**STATED TASK:** Quote every line of the records below word for word, but leave the pictures out.

**EXCERPTED DATA:**
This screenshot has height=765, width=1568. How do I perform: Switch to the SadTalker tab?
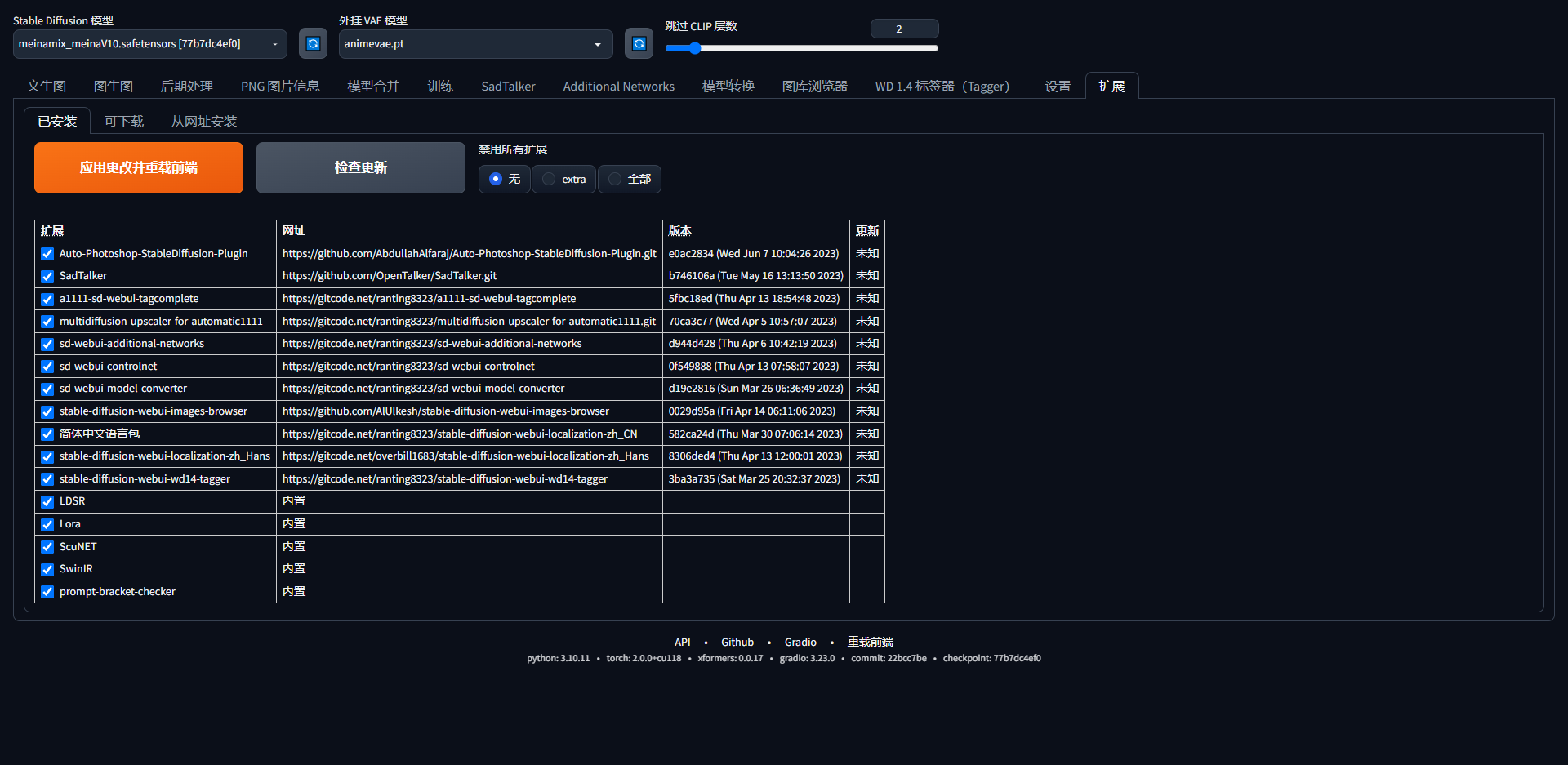click(508, 87)
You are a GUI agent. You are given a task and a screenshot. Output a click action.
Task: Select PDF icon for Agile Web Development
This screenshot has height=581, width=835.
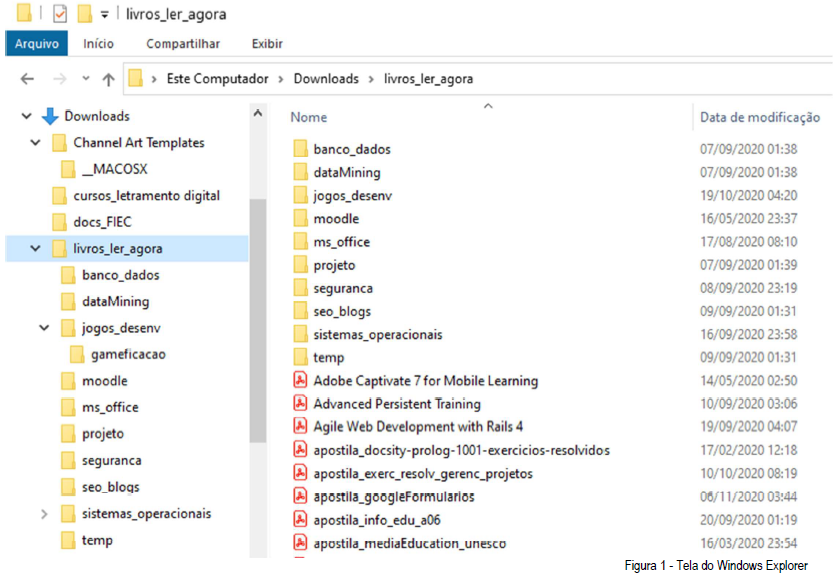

**ANSWER BELOW:**
This screenshot has height=765, width=1568. How do I perform: Switch to the SadTalker tab?
click(508, 87)
You are a GUI agent. You are given a task and a screenshot. Output a click action.
Task: Select PDF icon for Agile Web Development
This screenshot has height=581, width=835.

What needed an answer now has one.